Pourquoi les acteurs publics et privés s'y intéressent
L'Agid, l'Agence pour l'Italie numérique, explique que ces nouveaux domaines offrent une opportunité pour valoriser une marque, un territoire ou une filière, y compris les productions liées au Made in Italy et les villes d'art. Autrement dit, un .roma ou un .sicilia peut devenir un outil de communication et de promotion.
Les risques à garder en tête
L'Agence signale aussi un risque concret: des acteurs privés ou des tiers pourraient demander des domaines qui renvoient à des territoires, des villes ou des institutions publiques. Cela peut poser des problèmes pour la protection de l'intérêt public et pour la gestion des actifs numériques d'une collectivité.

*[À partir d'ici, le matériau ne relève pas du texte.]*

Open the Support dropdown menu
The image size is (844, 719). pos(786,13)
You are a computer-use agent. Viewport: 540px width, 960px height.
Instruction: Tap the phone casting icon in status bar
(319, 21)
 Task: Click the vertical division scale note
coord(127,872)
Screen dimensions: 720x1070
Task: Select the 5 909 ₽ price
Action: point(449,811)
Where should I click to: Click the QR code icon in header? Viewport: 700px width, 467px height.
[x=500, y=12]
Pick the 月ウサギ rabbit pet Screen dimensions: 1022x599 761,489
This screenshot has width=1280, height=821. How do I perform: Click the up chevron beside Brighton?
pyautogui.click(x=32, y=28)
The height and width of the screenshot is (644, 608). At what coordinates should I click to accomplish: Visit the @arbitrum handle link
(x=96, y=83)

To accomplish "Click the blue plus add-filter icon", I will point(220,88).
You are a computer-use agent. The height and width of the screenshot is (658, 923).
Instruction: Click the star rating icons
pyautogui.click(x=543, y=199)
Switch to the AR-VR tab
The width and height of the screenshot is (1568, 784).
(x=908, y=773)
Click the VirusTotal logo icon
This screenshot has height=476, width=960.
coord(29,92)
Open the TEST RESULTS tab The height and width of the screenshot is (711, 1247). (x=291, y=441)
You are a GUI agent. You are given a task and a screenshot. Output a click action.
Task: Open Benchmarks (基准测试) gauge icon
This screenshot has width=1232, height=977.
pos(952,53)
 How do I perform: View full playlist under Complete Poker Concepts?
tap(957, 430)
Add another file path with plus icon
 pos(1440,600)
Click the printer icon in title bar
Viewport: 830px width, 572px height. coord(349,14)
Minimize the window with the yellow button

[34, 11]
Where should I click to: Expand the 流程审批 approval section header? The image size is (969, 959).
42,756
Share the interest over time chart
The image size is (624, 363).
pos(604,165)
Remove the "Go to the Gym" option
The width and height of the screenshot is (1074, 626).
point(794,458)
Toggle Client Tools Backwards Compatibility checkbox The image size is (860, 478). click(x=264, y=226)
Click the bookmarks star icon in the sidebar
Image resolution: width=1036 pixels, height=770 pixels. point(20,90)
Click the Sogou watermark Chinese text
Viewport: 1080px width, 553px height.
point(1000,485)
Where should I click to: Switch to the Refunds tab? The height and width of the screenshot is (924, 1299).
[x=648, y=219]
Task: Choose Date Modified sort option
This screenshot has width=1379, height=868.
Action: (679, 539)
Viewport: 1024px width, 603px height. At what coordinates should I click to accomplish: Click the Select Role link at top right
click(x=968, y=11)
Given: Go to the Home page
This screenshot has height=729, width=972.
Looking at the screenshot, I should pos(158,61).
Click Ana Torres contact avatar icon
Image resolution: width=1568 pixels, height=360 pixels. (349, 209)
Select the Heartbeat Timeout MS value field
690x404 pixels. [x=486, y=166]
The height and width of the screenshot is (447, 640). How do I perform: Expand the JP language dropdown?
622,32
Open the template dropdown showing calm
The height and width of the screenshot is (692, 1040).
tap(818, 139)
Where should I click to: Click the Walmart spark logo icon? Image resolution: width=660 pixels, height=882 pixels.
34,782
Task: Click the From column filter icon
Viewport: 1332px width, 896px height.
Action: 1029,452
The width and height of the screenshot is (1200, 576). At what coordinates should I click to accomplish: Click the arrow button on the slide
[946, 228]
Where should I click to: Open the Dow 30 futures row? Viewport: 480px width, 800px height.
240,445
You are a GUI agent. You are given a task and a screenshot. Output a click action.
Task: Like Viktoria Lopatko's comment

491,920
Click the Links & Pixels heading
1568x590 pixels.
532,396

Pour cette raison, l'Agid invite les administrations publiques et les entreprises à :
- évaluer l'opportunité d'enregistrer un domaine de premier niveau pour protéger leur nom ou mettre en valeur leur territoire ;
- suivre les demandes déposées par des tiers afin de pouvoir s'opposer à d'éventuels usages inappropriés de noms institutionnels.
Comment participer
Les demandes doivent être déposées selon les procédures prévues par l'ICANN. Chaque dossier sera examiné par l'organisation qui a la responsabilité d'attribuer ces extensions.
En résumé, c'est une fenêtre d'opportunité pour qui veut contrôler son espace numérique au niveau le plus visible. Mais c'est aussi un appel à la vigilance pour éviter que des acteurs extérieurs s'emparent de noms qui touchent au patrimoine public ou à l'identité d'une région.